Worcester, Massachusetts

“I am a quilter. With fabric, I connect the little pieces in all of us that are better together. Quilts hold our intimate secrets and silent expectations. They keep us warm and comfort us. Utilitarian and functional, they are often overlooked as objects with little value. Yet, throughout time, they are ever present, ever faithful. I am inspired by the connection, and importance of textiles commonly referred to as “woman’s work. Often considered the hobbies of idle hands, these pieces are historical documents as important and valid as treaties, statues, and maps. They hold our collective values as silent observers, and they are representational of the time period they were constructed in. By refocusing quilts as art, I hope to illuminate, and elevate them to the visual technically intricate and important masterpieces that they are.”


Ara Koh

Washington, DC

Ara Koh was born in Seoul, South Korea from a fashion designer mother, and an industrial designer father. She received her BFA in Ceramics and Glass from Hongik University, Seoul, South Korea in 2018, and was an exchange student at California State University, Long Beach in 2016. Ara graduated with an MFA in Ceramic Art at New York State College of Ceramics at Alfred University in 2020. Her works are installations claiming space. The intensity of the labor, repetitiveness, and palliative obsessiveness manifested in her sculpture brings a fresh reveal to the ageless themes of body, architecture-shelter and landscape.

​Her works have been exhibited in South Korea and in the United States. Ara has received numerous awards including the Minister of Foreign Affairs Honor by the Korean government. Her works are collected by Alfred Ceramic Art Museum, Daekyo Culture Foundation, Winell Corporation in Korea, and many personal collectors. Ara Koh currently lives and works in Washington DC.


Meghan O’Hara

Santa Cruz, California

Meghan O’Hara is a documentary filmmaker and Associate Professor of Documentary Film at California State University Monterey Bay. Her short film “The Field Trip”, co-directed with Mike Attie and Rodrigo Ojeda-Beck, premiered at the 2021 Sundance Film Festival, was featured in the New York Times ‘Op-Docs’ series and selected as a Vimeo ‘Staff Pick.’ She co-directed the feature documentary, “In Country” with Mike Attie in 2014, which screened at Full Frame, Hot Docs, and CPH:DOX, among others.
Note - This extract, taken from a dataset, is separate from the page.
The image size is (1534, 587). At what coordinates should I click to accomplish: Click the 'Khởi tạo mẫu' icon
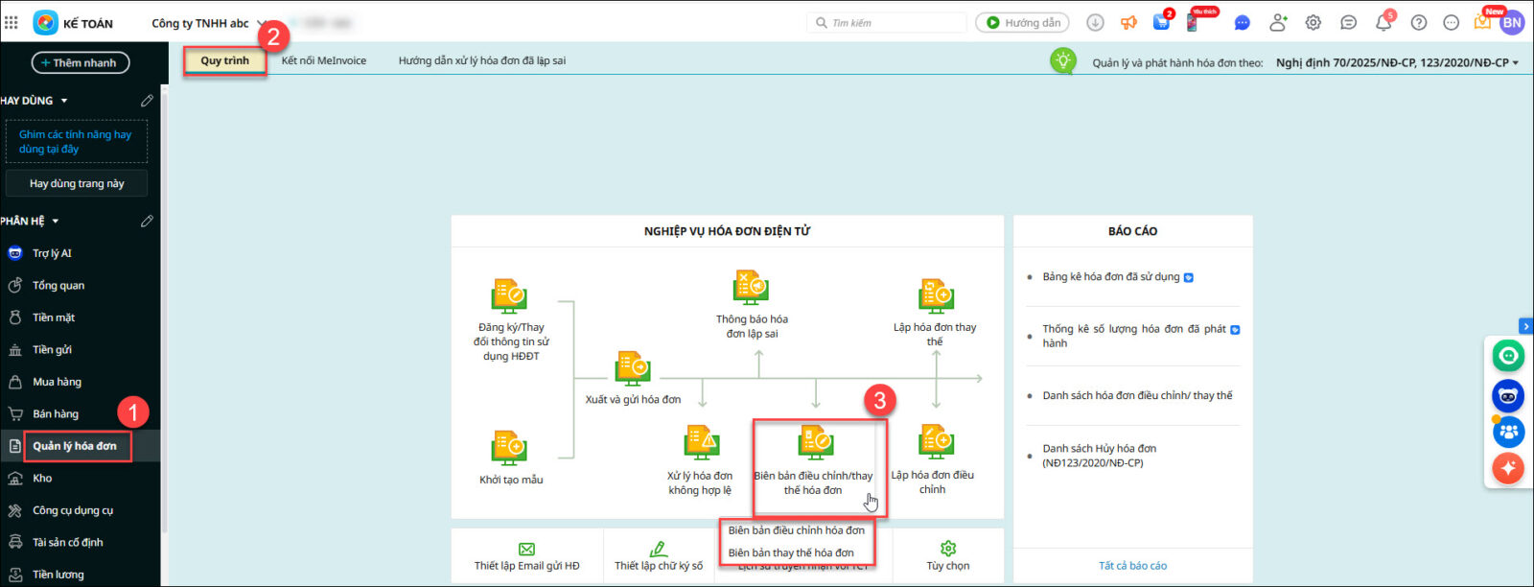tap(509, 449)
She was a Sundance Documentary Film Program Fellow in 2014 and received an award for Excellence in Cinematography from Eastman/Kodak. O’Hara’s work has received support from The NEH, The Sundance Institute, HotDocs Forum, Gotham, and DOK.Incubator. O'Hara is currently in production on a feature documentary about the long-forgotten Tektite Program with art historian/curator/musician James Merle Thomas. O’Hara holds an MFA in Documentary from Stanford University and a BA in nonfiction from Hampshire College. She lives in Santa Cruz, CA with her partner Mikko and her son, Oskar.


James Merle Thomas

Philadelphia, pennsylvania

James Merle Thomas is a writer, curator, and creative arts executive based in New York. For two decades, Thomas has worked at the intersection of contemporary art, visual culture, higher education, and arts administration in various museums, universities, and nonprofit arts institutions. His editorial and curatorial work has largely focused on modern and global contemporary art and visual culture; major projects include leadership roles in organizing the 2nd Seville Biennial, the 7th Gwangju Biennale, and the Third Paris Triennale with artistic director Okwui Enwezor. He is currently Deputy Director at the Helen Frankenthaler Foundation, where he shapes strategic partnerships with various museums and universities, including the Frankenthaler Climate Initiative. Thomas holds a doctorate in art history from Stanford University, and has held faculty positions at Temple University, the University of Delaware, and the University of Southern California.